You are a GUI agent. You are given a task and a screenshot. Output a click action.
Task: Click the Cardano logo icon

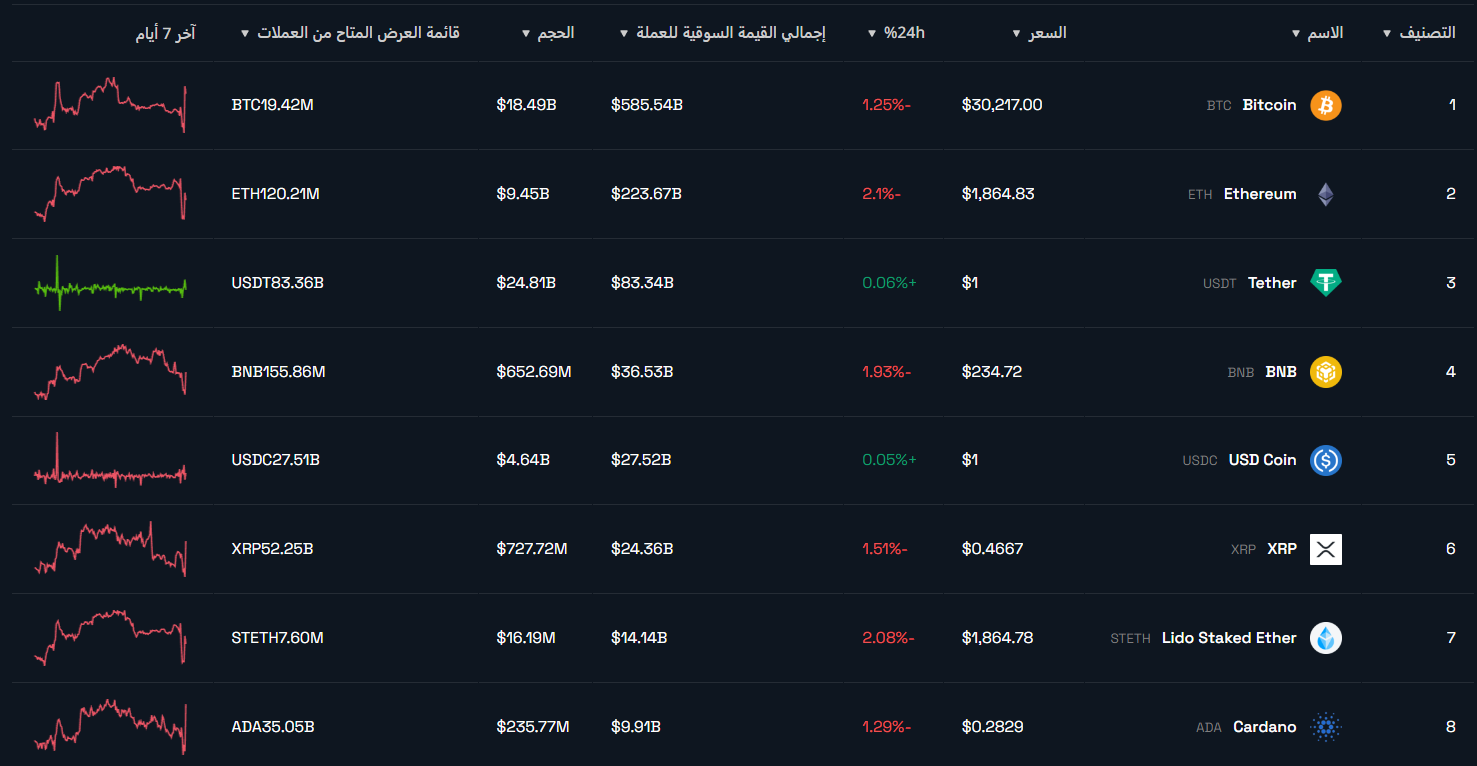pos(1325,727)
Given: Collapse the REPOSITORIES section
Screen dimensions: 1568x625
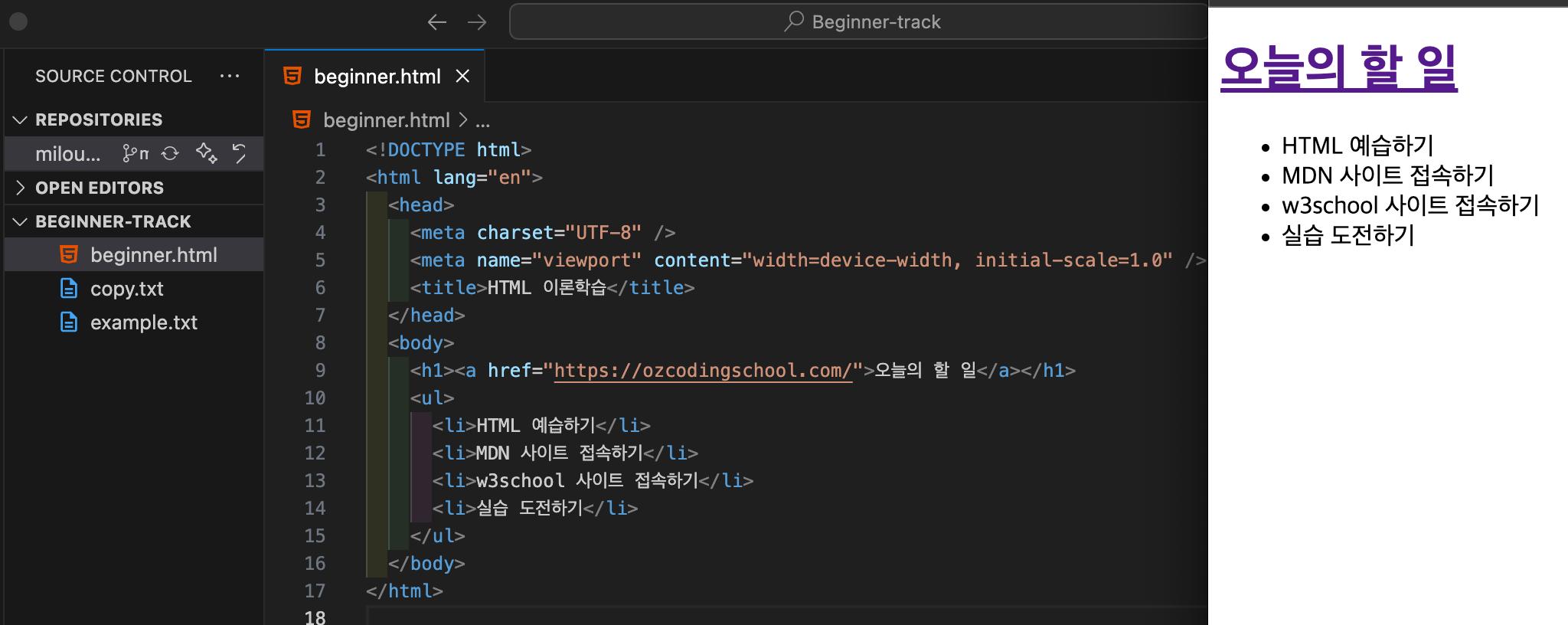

■ ■ ■ ■ ■ ■ ■

→ **Written problem**:
Reproduce every text line of the material above verbatim, in order, omitting the pictures.

→ **Answer to the task**:
You are a GUI agent. You are given a task and a screenshot. Output a click action.
Task: Click the Cardano logo icon

pos(1325,727)
Given: Collapse the REPOSITORIES section
Screen dimensions: 1568x625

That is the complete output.